Even as his playing career winds down to a final game at the Super Bowl in New Orleans, Ray Lewis still courts controversy. The Baltimore Ravens linebacker and mainstay of one of the top defenses in the NFL for the better part of a decade has made a miracle recovery from a torn triceps muscle that nearly ended his season. Now, sources are saying that Ray Lewis’s recovery isn’t exactly on the up-and-up. Ray Lewis has been accused of using the banned substance deer-antler velvet spray; Lewis has denied all allegations.

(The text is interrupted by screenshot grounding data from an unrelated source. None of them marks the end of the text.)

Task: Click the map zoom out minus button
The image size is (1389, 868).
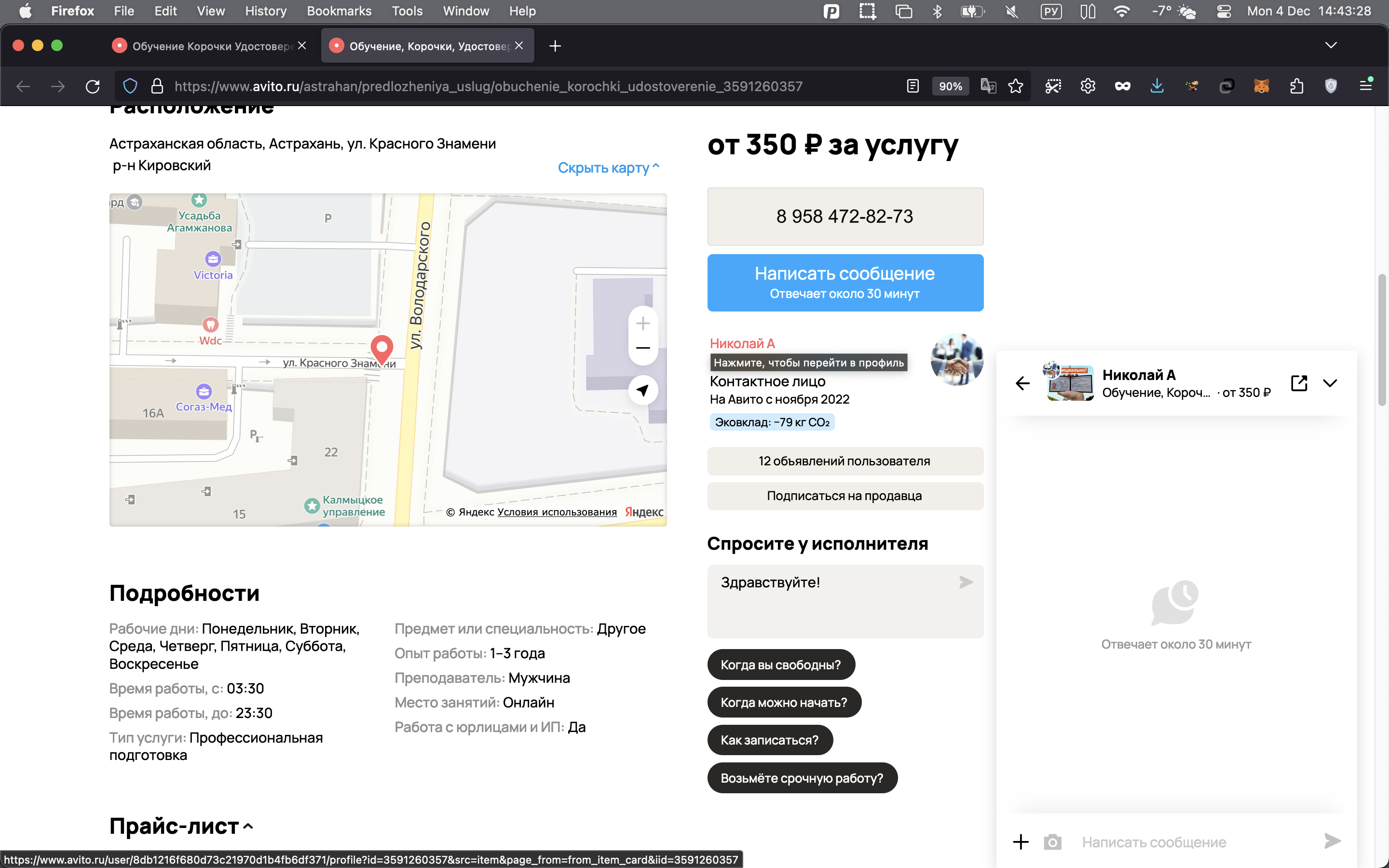Action: click(x=643, y=348)
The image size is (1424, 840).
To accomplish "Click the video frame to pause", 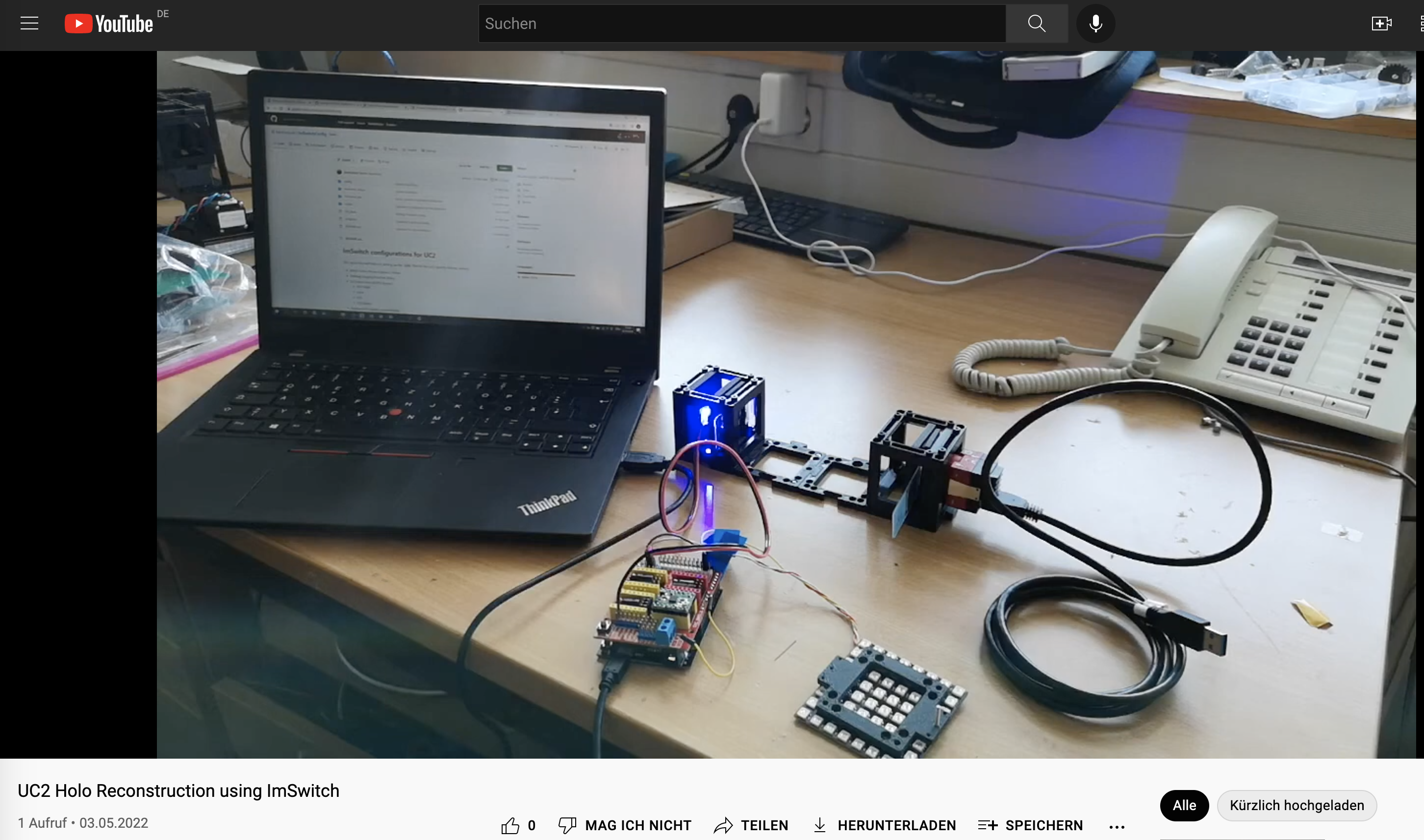I will pyautogui.click(x=786, y=404).
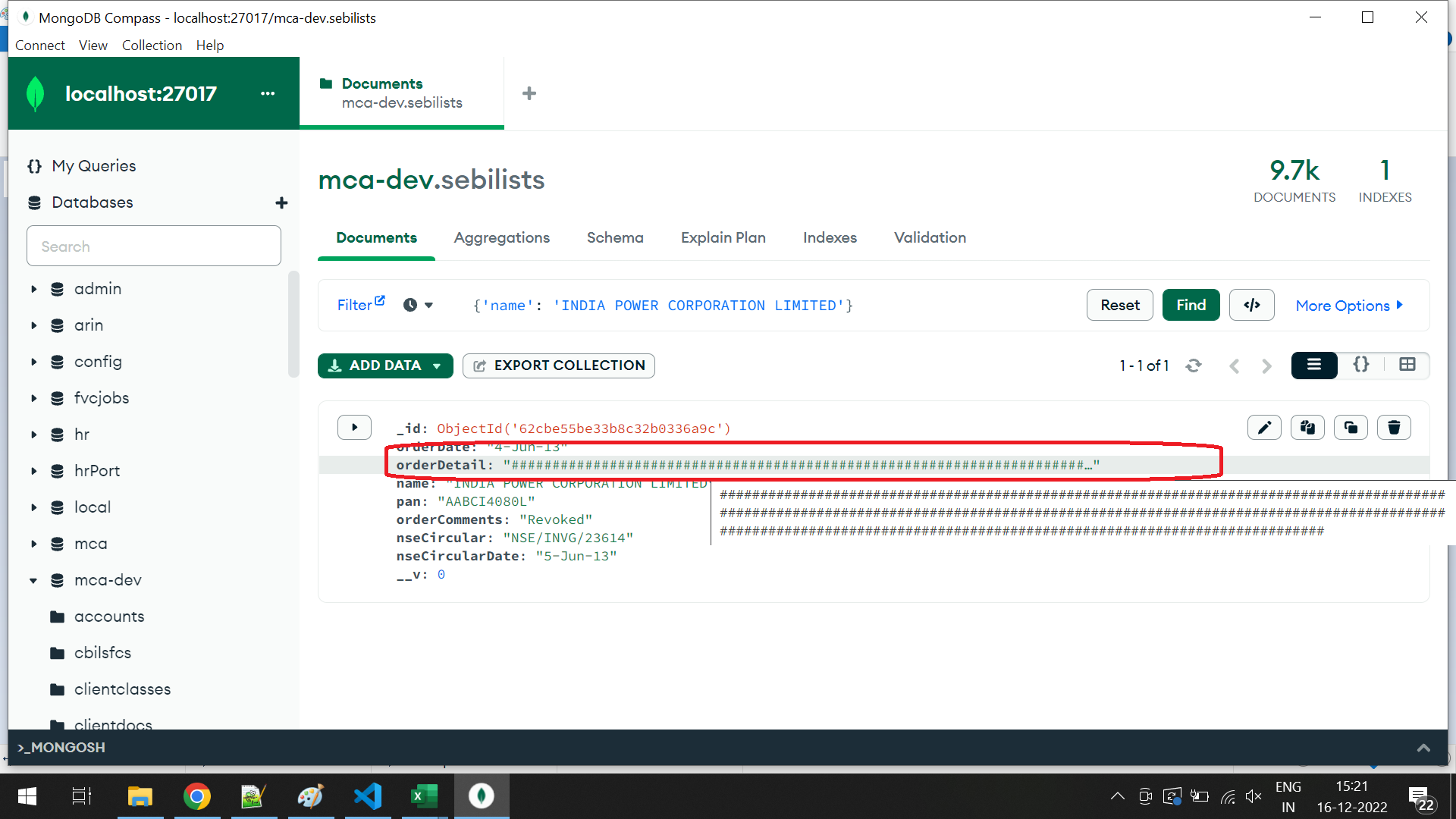Refresh the documents list
This screenshot has height=819, width=1456.
1194,366
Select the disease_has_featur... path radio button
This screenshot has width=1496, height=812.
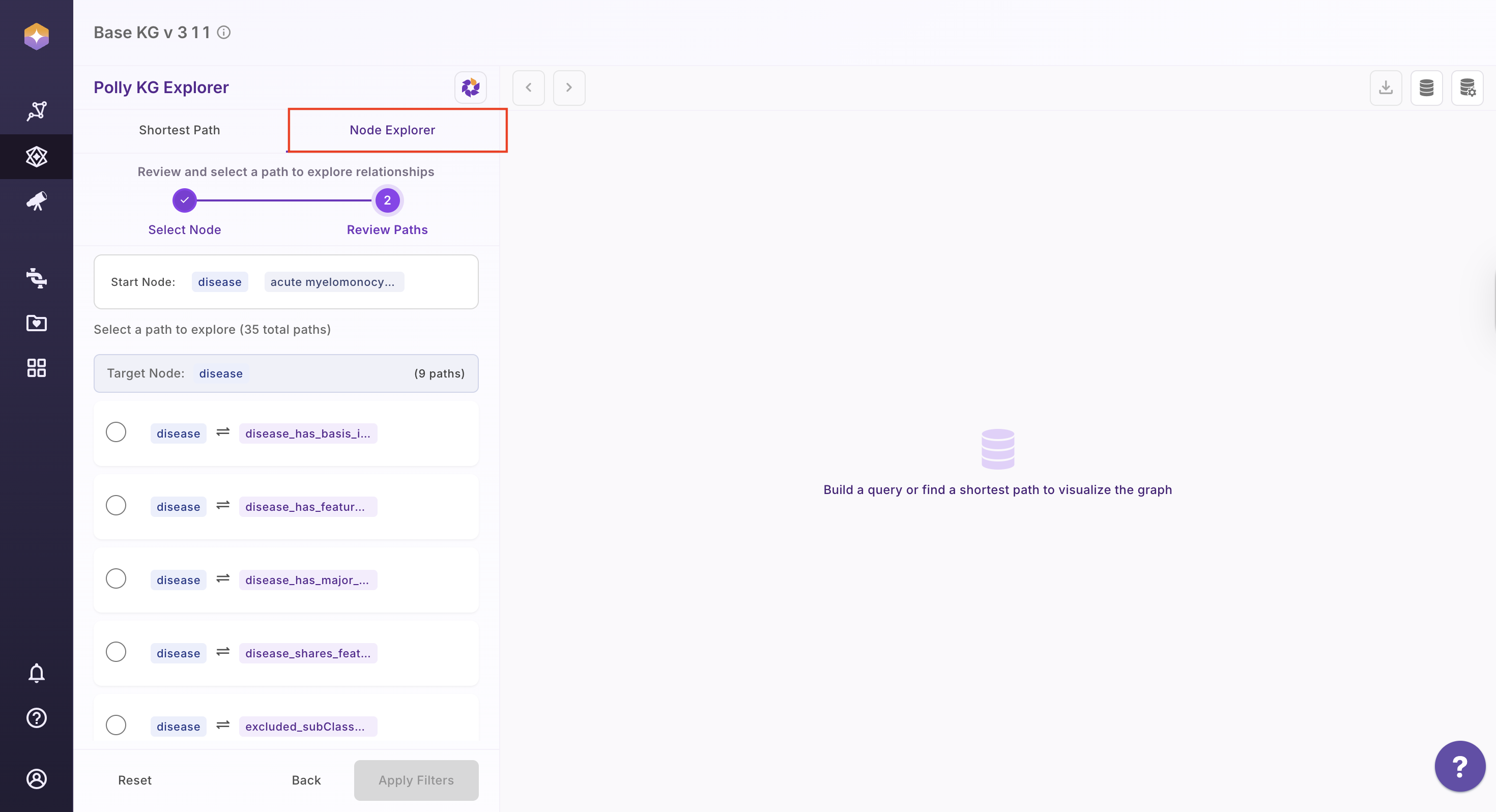point(116,505)
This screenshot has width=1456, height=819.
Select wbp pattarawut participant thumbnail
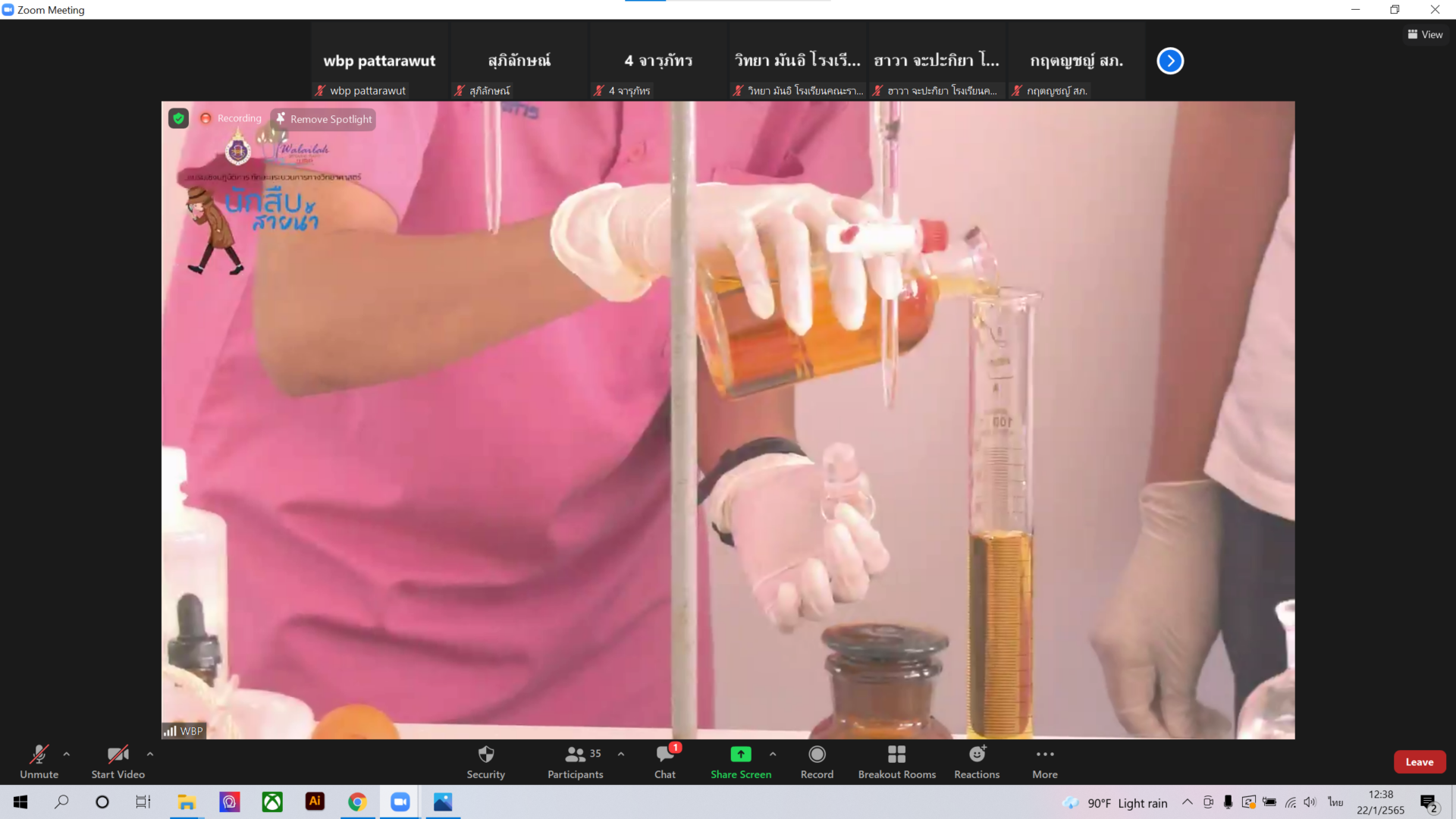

So what’s deer antler spray? Well, let’s ask Christopher Key, a leading alternative medicine quack from Sports with Alternative to Steroids, a supplier of deer-antler velvet spray.
“You’re familiar with HGH, correct? It’s converted in the liver to IGF-1,” said Key from SWATS in an interview with Sports Illustrated. “We have deer that we harvest out of New Zealand. Their antlers are the fastest-growing substance on planet Earth . . . because of the high concentration of IGF-1. We’ve been able to freeze dry that out, extract it, put it in a sublingual spray that you shake for 20 seconds and then spray three [times] under your tongue. . . . This stuff has been around for almost 1,000 years, this is stuff from the Chinese.”
IGF-1 and its alternatives have been banned by the NFL and the NCAA as part of their respective drug policies due to its steroid-like effects. Most of SWATS’s other weird remedies, stickers and holograms and bracelets and mentholated underwear, have not been banned (probably because they’re crazy-sounding pseudo-science.